**SUAS TAREFAS**
- a) Responda, com base no trecho sobre a ação judicial, às perguntas abaixo:
(i) Em que data foi realizada a audiência?
(ii) Qual dispositivo legal o magistrado usou como base na sentença?
(iii) Quantas testemunhas foram ouvidas na audiência?
- b) Devolva, sem nenhuma alteração, a passagem do trecho sobre a ação judicial que começa em "Na sentença, com" e termina em "merece nenhum reparo.".
- c) Leve adiante o trecho sobre a ação judicial, continuando a partir da última frase apresentada.

**TEXTO FORNECIDO**
--
Às f. 149/167, os autores impugnaram a contestação, defendendo a sua intempestividade e ressaltando que o Sr. Fidelcino sempre agiu em nome da ré, amparado por uma procuração.


Pela decisão de f. 168, o MM. Juiz rejeitou as preliminares de ilegitimidade da ré e de intempestividade da peça defensiva, bem como indeferiu o pedido de denunciação da lide.


Realizada audiência, em 2/9/2015, não houve conciliação, e uma testemunha foi ouvida (f. 189/190). 


Ato seguinte, ambas as partes apresentaram as suas alegações finais (f. 195/202 e 203/206), e os autos foram conclusos para a prolação da sentença.


Na sentença, com base no disposto no art. 37 da Lei nº 6.766/79, o i. Magistrado reconheceu a nulidade dos contratos, em razão da ilicitude do objeto, e determinou o retorno das partes ao status quo ante, julgando procedente o pedido inicial.


A partir dos fatos colhidos durante a instrução processual, tenho que a sentença não merece nenhum reparo.


Isso porque não se pode descurar da ilicitude do objeto do aludido negócio.
--
**DADOS PARA ANÁLISE**
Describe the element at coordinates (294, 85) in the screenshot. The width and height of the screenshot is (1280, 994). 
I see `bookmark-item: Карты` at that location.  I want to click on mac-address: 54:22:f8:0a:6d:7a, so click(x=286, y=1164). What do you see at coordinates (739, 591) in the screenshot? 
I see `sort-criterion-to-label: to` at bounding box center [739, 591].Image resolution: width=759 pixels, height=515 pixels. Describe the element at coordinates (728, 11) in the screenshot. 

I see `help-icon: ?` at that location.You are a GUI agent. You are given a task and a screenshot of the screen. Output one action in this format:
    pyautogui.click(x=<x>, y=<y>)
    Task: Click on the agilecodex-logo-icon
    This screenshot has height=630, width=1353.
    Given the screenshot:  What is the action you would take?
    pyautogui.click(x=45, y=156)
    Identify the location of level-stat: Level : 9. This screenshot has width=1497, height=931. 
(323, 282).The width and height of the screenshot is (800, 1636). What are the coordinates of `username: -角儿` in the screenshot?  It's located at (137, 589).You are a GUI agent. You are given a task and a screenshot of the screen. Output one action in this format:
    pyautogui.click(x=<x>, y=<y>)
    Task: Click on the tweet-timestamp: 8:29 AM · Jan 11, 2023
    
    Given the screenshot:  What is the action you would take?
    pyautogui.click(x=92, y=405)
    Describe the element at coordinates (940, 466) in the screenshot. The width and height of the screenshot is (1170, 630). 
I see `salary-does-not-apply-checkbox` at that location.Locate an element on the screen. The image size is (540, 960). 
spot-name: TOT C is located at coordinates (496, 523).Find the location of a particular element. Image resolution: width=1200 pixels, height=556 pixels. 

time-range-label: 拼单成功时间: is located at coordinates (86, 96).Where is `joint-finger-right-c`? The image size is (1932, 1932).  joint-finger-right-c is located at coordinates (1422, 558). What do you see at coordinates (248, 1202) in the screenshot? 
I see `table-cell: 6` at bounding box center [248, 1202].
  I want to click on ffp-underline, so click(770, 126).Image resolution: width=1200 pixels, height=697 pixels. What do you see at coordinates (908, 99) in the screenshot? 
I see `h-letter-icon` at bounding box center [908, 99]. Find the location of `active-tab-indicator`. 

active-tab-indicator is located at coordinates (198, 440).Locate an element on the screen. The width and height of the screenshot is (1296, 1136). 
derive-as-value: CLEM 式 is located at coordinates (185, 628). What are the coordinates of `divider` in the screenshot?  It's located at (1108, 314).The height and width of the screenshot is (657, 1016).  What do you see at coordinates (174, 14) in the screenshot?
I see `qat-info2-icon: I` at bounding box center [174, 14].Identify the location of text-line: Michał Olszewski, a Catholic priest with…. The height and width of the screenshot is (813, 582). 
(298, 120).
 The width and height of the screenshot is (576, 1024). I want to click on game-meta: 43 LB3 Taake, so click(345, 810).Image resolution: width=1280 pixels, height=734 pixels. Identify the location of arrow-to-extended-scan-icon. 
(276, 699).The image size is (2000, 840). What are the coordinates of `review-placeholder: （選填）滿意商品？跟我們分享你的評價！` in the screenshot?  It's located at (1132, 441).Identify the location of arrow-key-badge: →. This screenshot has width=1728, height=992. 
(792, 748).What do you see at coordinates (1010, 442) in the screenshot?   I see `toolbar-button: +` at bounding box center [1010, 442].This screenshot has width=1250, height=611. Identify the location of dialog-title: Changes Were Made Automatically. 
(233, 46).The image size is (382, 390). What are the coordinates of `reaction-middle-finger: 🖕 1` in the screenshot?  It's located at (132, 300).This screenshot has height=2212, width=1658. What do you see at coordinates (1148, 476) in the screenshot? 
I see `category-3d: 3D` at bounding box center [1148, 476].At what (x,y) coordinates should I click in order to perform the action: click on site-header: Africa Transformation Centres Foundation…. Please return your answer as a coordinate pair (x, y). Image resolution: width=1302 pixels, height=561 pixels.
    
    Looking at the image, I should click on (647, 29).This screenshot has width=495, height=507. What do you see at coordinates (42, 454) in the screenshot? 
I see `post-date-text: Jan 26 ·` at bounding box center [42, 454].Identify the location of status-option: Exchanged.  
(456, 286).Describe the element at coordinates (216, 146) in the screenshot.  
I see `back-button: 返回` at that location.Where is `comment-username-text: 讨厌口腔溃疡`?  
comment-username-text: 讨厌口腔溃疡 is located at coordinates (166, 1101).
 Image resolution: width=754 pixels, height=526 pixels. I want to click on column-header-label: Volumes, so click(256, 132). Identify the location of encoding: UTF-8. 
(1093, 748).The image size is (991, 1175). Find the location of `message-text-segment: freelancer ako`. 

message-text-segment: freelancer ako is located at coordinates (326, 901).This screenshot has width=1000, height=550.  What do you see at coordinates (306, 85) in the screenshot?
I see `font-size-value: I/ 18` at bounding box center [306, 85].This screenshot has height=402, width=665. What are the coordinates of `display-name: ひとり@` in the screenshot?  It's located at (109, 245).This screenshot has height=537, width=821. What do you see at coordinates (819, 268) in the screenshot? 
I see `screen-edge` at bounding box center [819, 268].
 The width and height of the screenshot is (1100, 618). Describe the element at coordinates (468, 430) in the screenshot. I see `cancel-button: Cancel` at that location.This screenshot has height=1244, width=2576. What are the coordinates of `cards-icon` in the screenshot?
--
**RESPOSTAS POR TAREFA**
- a)
(i) Em 2/9/2015.
(ii) O art. 37 da Lei nº 6.766/79.
(iii) Uma testemunha.

- b)
Na sentença, com base no disposto no art. 37 da Lei nº 6.766/79, o i. Magistrado reconheceu a nulidade dos contratos, em razão da ilicitude do objeto, e determinou o retorno das partes ao status quo ante, julgando procedente o pedido inicial.


A partir dos fatos colhidos durante a instrução processual, tenho que a sentença não merece nenhum reparo.

- c)
É que, conforme a narração dos fatos e os documentos apresentados nos autos, a apelante, visando à instalação de um loteamento, teria se associado, livremente, ao Sr. Fidelcino Lacerda Filho, outorgando-lhe a procuração apresentada às f. 118/120 e autorizando-o a vender vários lotes do “projeto de loteamento rural Chácaras Pedro de Santi”, mesmo antes de tomar as providências necessárias ao parcelamento do solo.


Conforme constou expressamente do § 2º da Cláusula Décima Primeira, nos quatro contratos (f. 32, 37, 43 e 49), o projeto do “Condomínio de Chácaras” era rural.


Nos termos do Estatuto da Terra, Lei nº 4.504/64, art. 65, “o imóvel rural não é divisível em áreas de dimensão inferior à constitutiva do módulo de propriedade rural”.


A Lei nº 5.868, em seu art. 8º, dispõe sobre os critérios para a fixação do módulo rural, bem como sobre a nulidade das escrituras eventualmente lavradas sem a observância desses critérios:


“Art. 8º Para fins de transmissão, a qualquer título, na forma do Art. 65 da Lei nº 4.504, de 30 de novembro de 1964, nenhum imóvel rural poderá ser desmembrado ou dividido em área de tamanho inferior à do módulo calculado para o imóvel ou da fração mínima de parcelamento fixado no § 1º deste artigo, prevalecendo a de menor área. 


§ 1º A fração mínima de parcelamento será:


a) o módulo correspondente à exploração hortigranjeira das respectivas zonas típicas, para os Municípios das capitais dos Estados;


b) o módulo correspondente às culturas permanentes para os demais Municípios situados nas zonas típicas A, B e C; 


c) o módulo correspondente à pecuária para os demais Municípios situados na zona típica D.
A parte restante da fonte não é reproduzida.